Have you ever before thought of harming someone, police asked. That’s when Schmitt confessed that he’d killed his father by hitting him in the head with a rock that he’d brought from his home 85 miles away. His dad, he explained, had been in ill health, and he didn’t want him to suffer.
“The People would argue that these two cases, when considered together, suggest no person would be safe around the defendant,” prosecutors argued in a motion denying Schmitt bail.
Found not guilty by reason of insanity, Schmitt was committed to McFarland. The state has authority to confine him until 2098, but McFarland says that’s not necessary. Scores of reports on Schmitt are sealed, but in court records, McFarland staff have no criticism of Schmitt, whom they say receives injections of psychotropic drugs and has shown no signs of violence. In 2013, restrictions were relaxed so Schmitt could walk McFarland grounds without supervision. In 2016, when he needed heart surgery, the staff asked that he be allowed to spend two weeks at Memorial Medical Center without supervision, but a judge said no. That same year, Schmitt filed a petition to be released. He repeated the request in 2017, prompting Higgs and her daughter to write statements to an Effingham judge.

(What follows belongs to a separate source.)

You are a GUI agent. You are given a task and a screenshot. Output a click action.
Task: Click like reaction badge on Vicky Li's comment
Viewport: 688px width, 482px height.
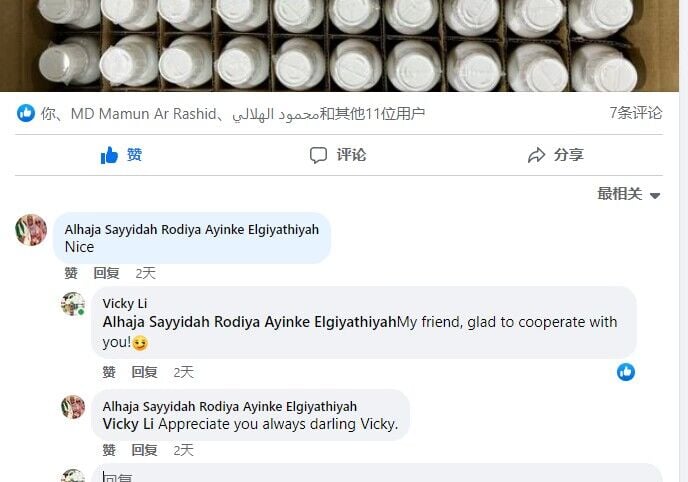tap(626, 372)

When Schmitt was sent to McFarland, Higgs wrote, a prosecutor promised her that he would stay confined for at least 20 years.

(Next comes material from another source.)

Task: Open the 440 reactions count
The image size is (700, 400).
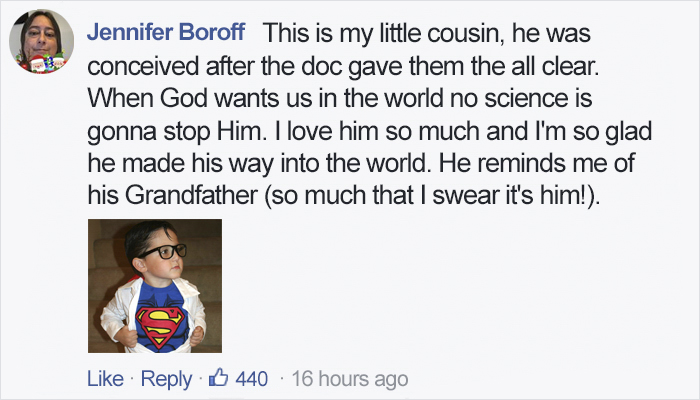Action: click(252, 380)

“I’m not sure why my daughter and I should be dealing with this again after six short years,” Higgs wrote in 2017. How, she asked, could anyone know whether Schmitt would stay on medication? She had pointed words for Schmitt’s relatives. “Will you be comfortable having him in your home walking up behind you?” she wrote. “Will you be comfortable letting him carve up the Thanksgiving turkey? He should have been sent to prison for life.”
Lauran Huntington, Higgs’ daughter, told the judge that her mother ate nothing but tomato soup for seven months due to nerve damage in her throat caused by Schmitt’s knife.
“It’s like a horror movie on repeat,” Huntington wrote in her 2017 statement. “It just is constantly playing, but over the four years it felt like it was muted. Still playing, but with no sound. As soon as we found out in February we were going to have to go back to court, it’s like someone took the remote and turned the off mute to full blast. It’s deafening.”
Bryan Kibler, Effingham County state’s attorney, says that a secure psychiatric facility, given its residents, must be a difficult place for anyone to live, yet McFarland staff, in nine years, never documented any sign of trouble with Schmitt. “Not one person ever got on his nerves to the point that he lost his temper,” says the prosecutor, who has successfully pushed for an expert outside McFarland to evaluate Schmitt. Kibler says he wants another opinion in part because efforts to release Schmitt have escalated as he has gotten older and particularly since he underwent open-heart surgery three years ago, presumably at state expense. “Ever since he had that health issue, the Department of Human Services has been much more aggressive in trying to kick him out,” Kibler says. “I have a concern about that.”
Last week, Effingham Circuit Court Judge Kimberly Koester granted the motion for an expert outside McFarland to evaluate Schmitt. “It’s a good idea to have a second opinion,” she said, according to a media report. Another hearing is scheduled for September.